- **Instrucciones de tareas**:
1. Devuelve del texto, sin ningún cambio, el fragmento que va desde "Da gusto ver" hasta "su uso público.".
2. Responde brevemente, según el texto:
(a) ¿Qué fecha se indica como día de la Virgen del Carmen?
(b) ¿Hace cuántos años cree recordar el autor que comenzó el proceso de obtención del tranvía Chiclana-Cádiz?
(c) ¿Qué organismo tuvo que desviar la línea de tiro del Polígono González Hontoria?
3. Enumera todas las expresiones que el texto pone entre comillas.

- **Texto**:
__________________________________________________
Me desagradó ver que la imagen del Corazón de Jesús había desaparecido de la fachada principal del Ayuntamiento, al parecer en aplicación de la malhadada ley de la Memoria Histórica. Según me contó mi antiguo jefe, un piadoso benefactor consiguió recuperar los azulejos de la imagen y financiar su instalación en la esquina de la calle del Almirante Faustino Ruíz.
Con las restricciones de gasto, que deberían ser la norma en todas las administraciones, me sorprendió el 16 de julio, día de la Virgen del Carmen, los fuertes fuegos de artificio, unos próximos y otros mas lejanos, celebrando no sé qué, quizá el “día de la mascarita”, porque la feria se había suspendido. Aquello era un despilfarro de dinero, o en términos militares: tirar con la pólvora del rey. Cui prodest? El dinero, por ejemplo, estaría mejor empleado en una restauración de urgencia de la Casa Lazaga antes de que le cayera encima a algún viandante…o al tranvía, si algún día entra en servicio.

LA CASA LAZAGA

Mientras paseaba por la calle Real, me asustaron los toques de timbre del tranvía en su recorrido, pero vi con asombro que no llevaba viajeros, y procuré enterarme de la razón. Pues bien; al parecer el tranvía estaba en la fase de “integración” y todavía no podía incorporarse a las vías de Renfe para llegar a Cádiz. Creo recordar que el proceso de obtención del tranvía Chiclana-Cádiz comenzó hace diez años. Todo un éxito.

EL TRANVÍA POR LA CALLE REAL

        Da gusto ver los espacios culturales que ofrece San Fernando, con su Museo de la Ciudad y el nuevo Museo Naval, pero uno de los principales activos de La Isla es su playa de Camposoto. Se tardó años en conseguir que el Ministerio de Defensa desviara la línea de tiro del Polígono González Hontoria para permitir su uso público. 
    Subsiste en ella el problema del aparcamiento, pués de nuevo el Ayuntamiento, “ecológico, sostenible, inclusivo, y paritario...”, prefiere la incomodidad de los usuarios a la de los escasos cangrejos que merodean por los secos esteros. Para solucionar el problema del aparcamiento, han ampliado un poco el arcén en la carretera de la playa, pero en el arcén del lado contrario han construido un bordillo para que los usuarios destrocen las puertas de sus coches o tengan una lesión lumbar al contorsionarse para salir de ellos al subirse a una acera demasiado alta. En fin: “ingeniería estérica”.
__________________________________________________
- **Extractos de entradas**:
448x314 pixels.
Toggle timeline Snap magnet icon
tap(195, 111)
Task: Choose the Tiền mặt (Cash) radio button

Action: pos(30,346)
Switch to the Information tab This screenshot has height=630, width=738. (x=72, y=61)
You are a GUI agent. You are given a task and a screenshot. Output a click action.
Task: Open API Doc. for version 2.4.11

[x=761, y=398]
__________________________________________________
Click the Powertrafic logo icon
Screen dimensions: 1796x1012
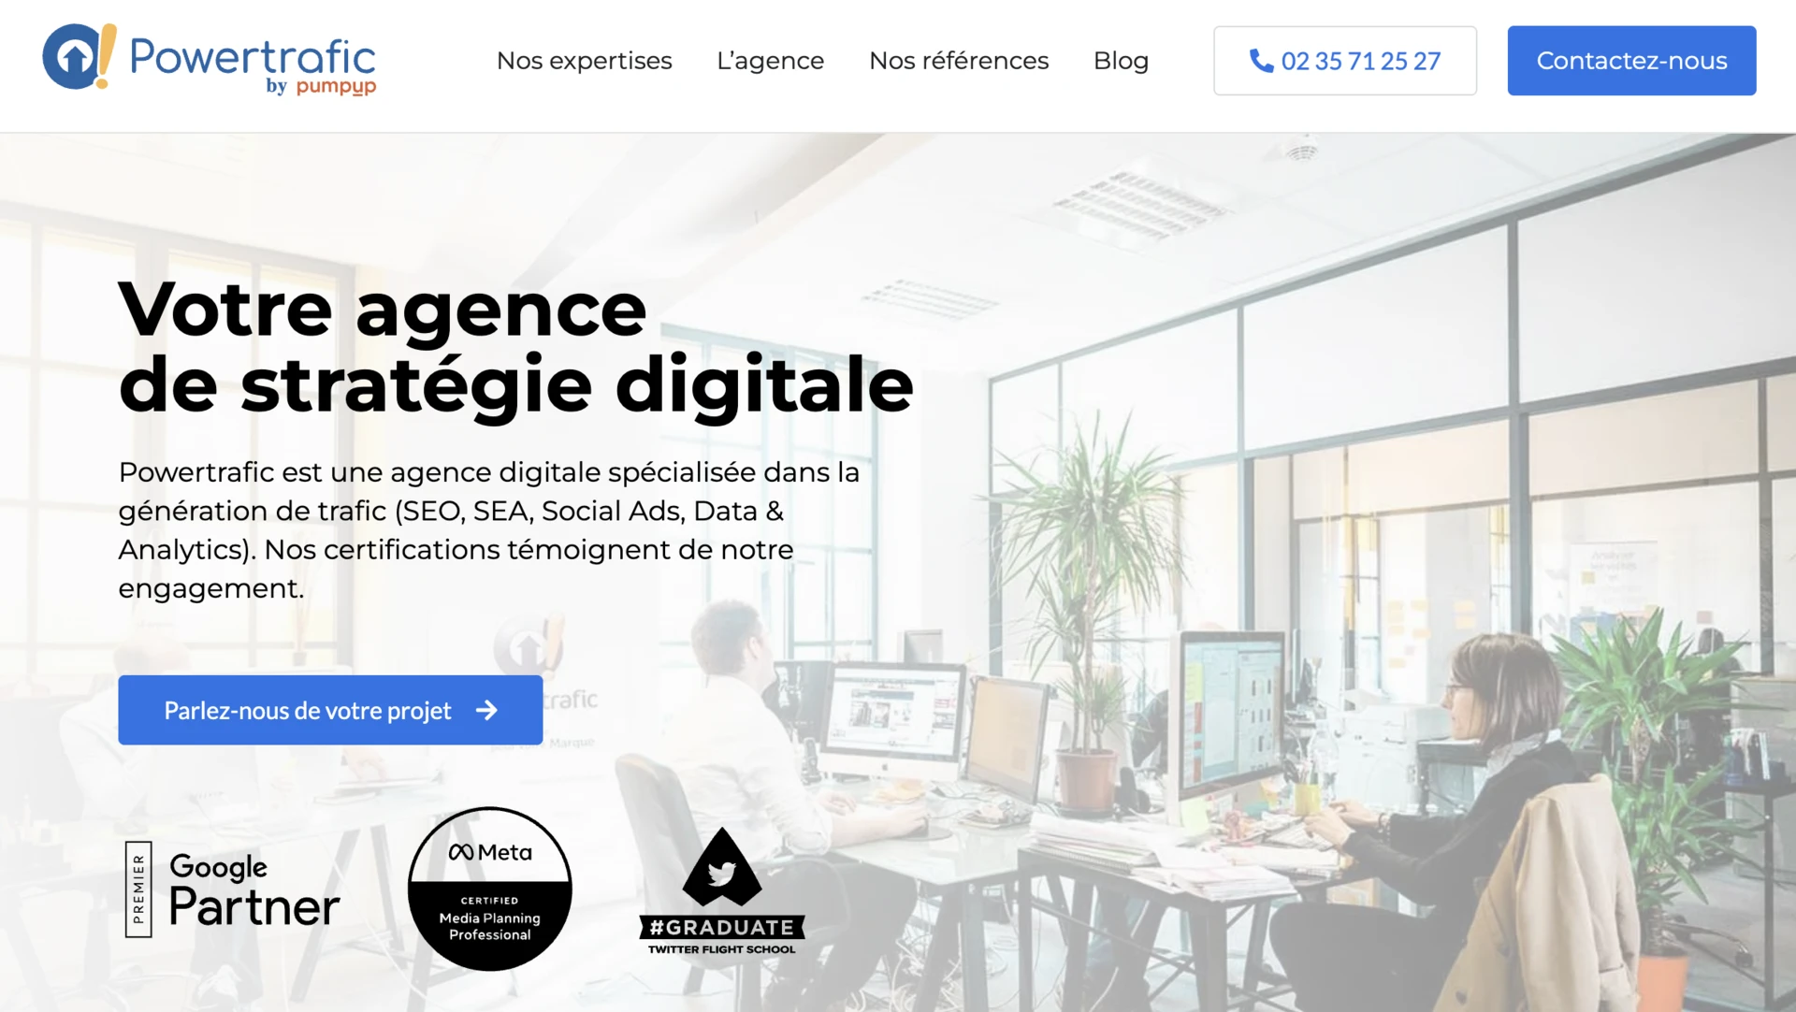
__________________________________________________
- **Respuestas en orden**:
1.
Da gusto ver los espacios culturales que ofrece San Fernando, con su Museo de la Ciudad y el nuevo Museo Naval, pero uno de los principales activos de La Isla es su playa de Camposoto. Se tardó años en conseguir que el Ministerio de Defensa desviara la línea de tiro del Polígono González Hontoria para permitir su uso público.

2.
(a) El 16 de julio.
(b) Hace diez años.
(c) El Ministerio de Defensa.

3.
“día de la mascarita”
“integración”
“ecológico, sostenible, inclusivo, y paritario...”
“ingeniería estérica”